> [EXERCISE DIRECTIONS] Drop the images. Copy every line below character for character.
*** GIVEN DATA ***
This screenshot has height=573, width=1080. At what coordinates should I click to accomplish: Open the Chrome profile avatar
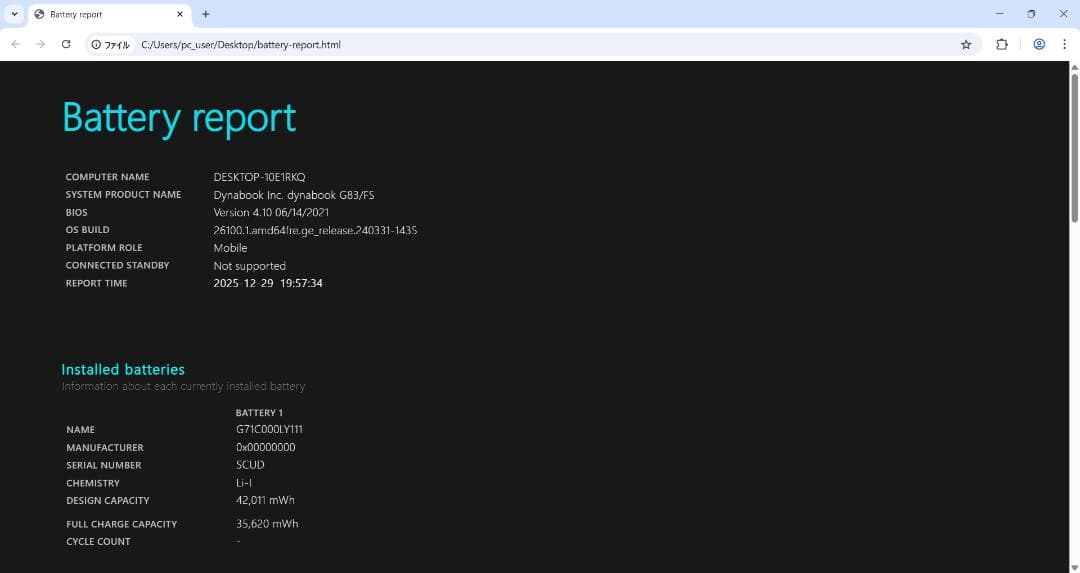click(1039, 44)
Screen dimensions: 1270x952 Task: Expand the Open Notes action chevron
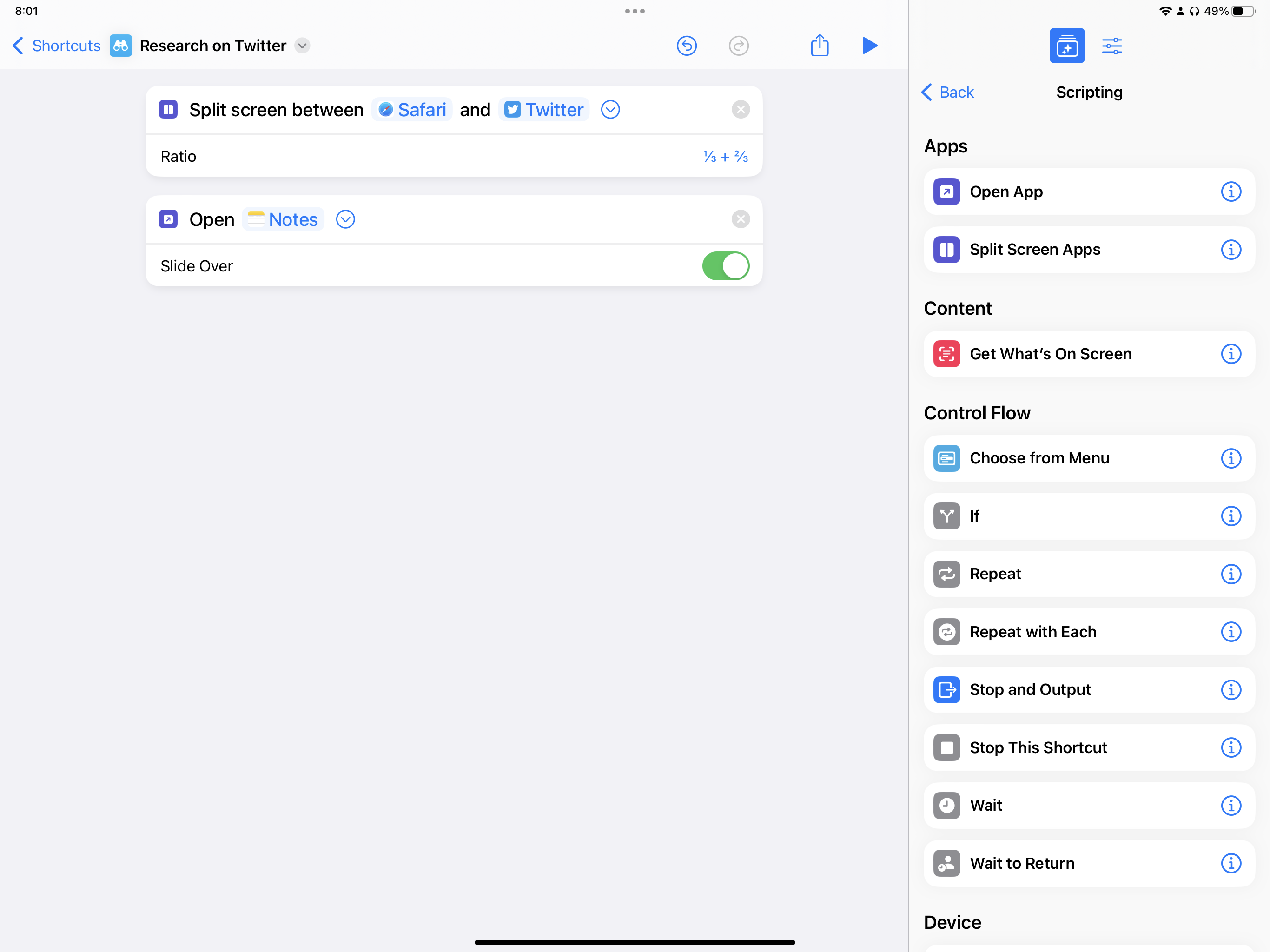click(x=345, y=219)
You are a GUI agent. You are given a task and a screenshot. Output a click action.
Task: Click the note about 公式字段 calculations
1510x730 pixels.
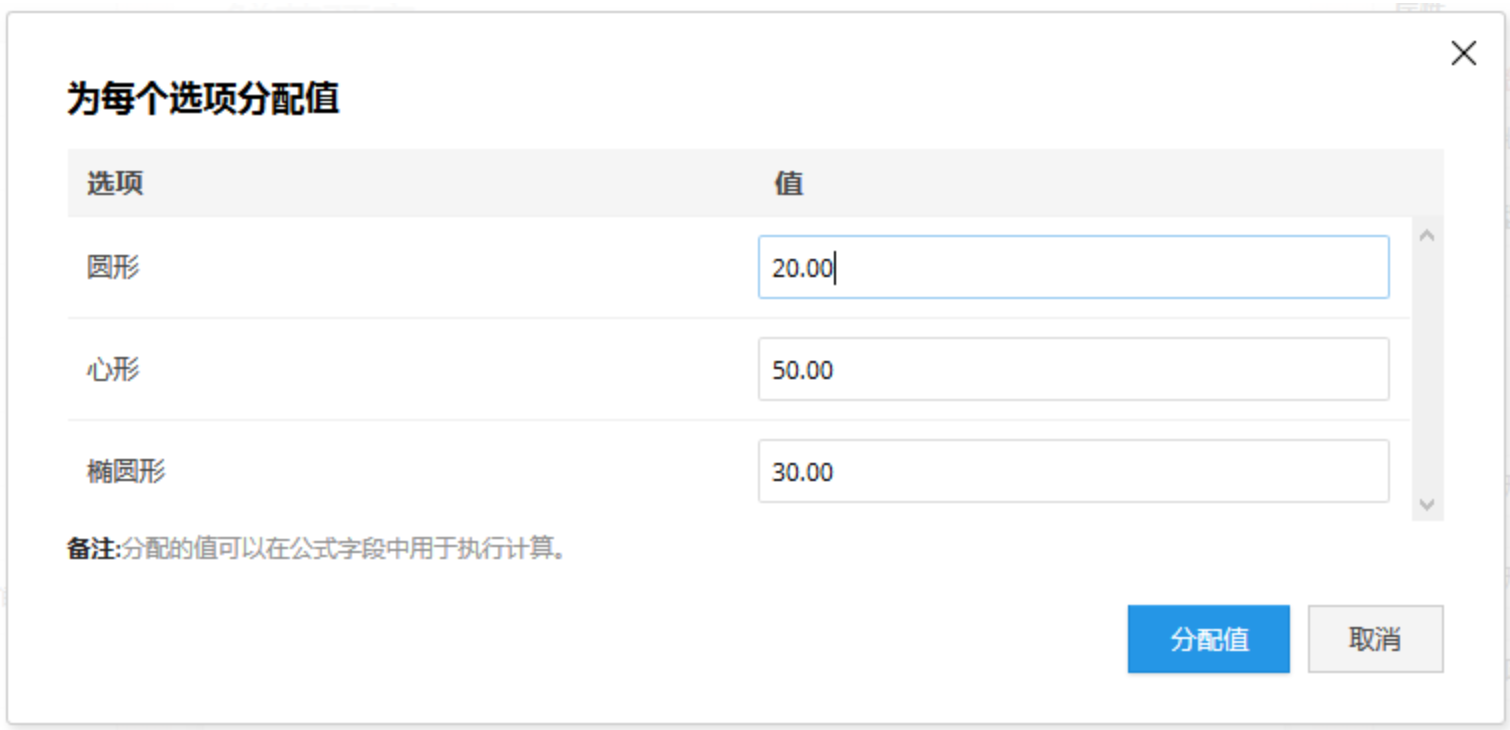(x=344, y=549)
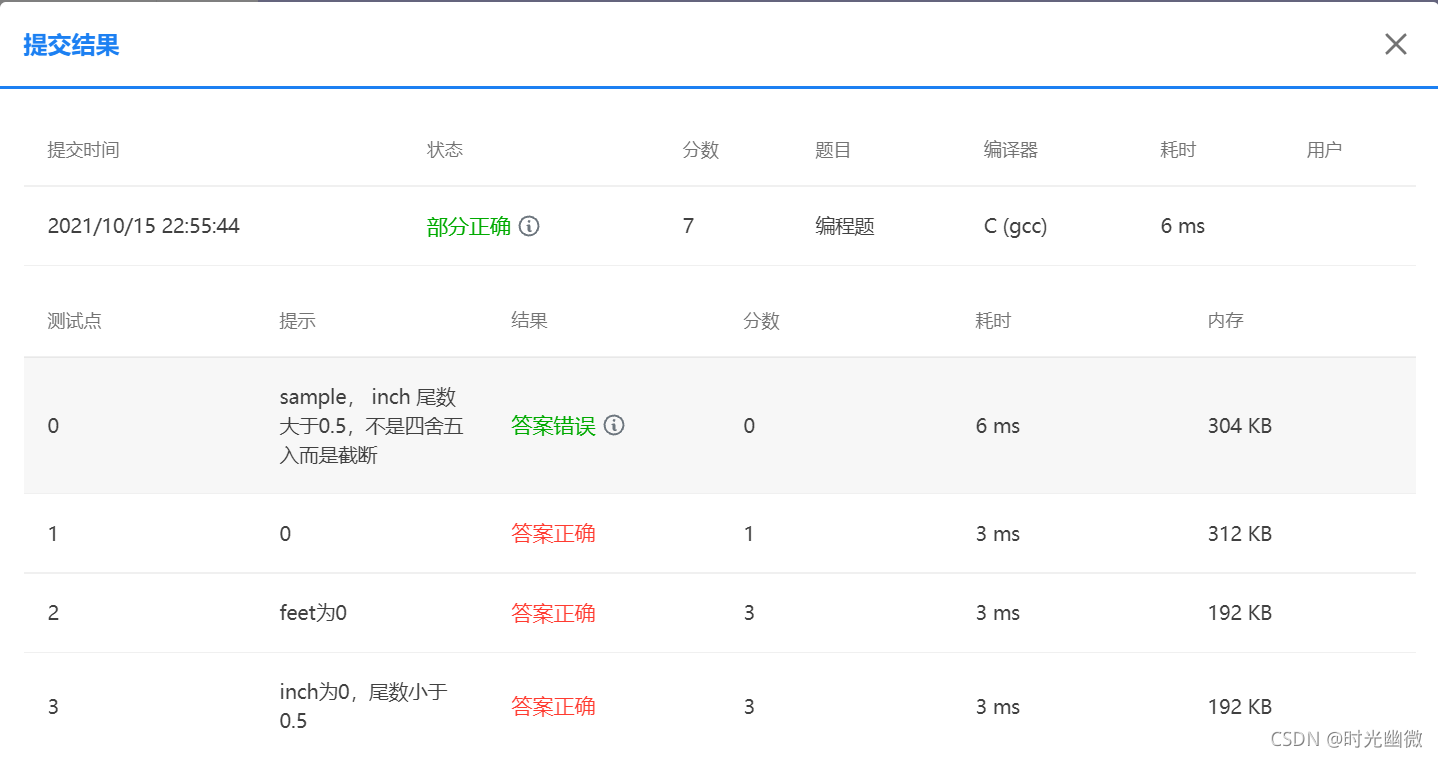The height and width of the screenshot is (757, 1438).
Task: Click the 测试点 column header
Action: [74, 320]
*** End of GIVEN DATA ***
> [SOLUTION TO THE EXERCISE]
This screenshot has height=573, width=1080. At what coordinates should I click to accomplish: Open the Chrome profile avatar
click(1039, 44)
Screen dimensions: 1270x952 Task: Expand the Open Notes action chevron
click(x=345, y=219)
You are a GUI agent. You are given a task and a screenshot. Output a click action.
Task: Click the note about 公式字段 calculations
1510x730 pixels.
(x=344, y=549)
The height and width of the screenshot is (757, 1438).
Task: Click the 测试点 column header
Action: [74, 320]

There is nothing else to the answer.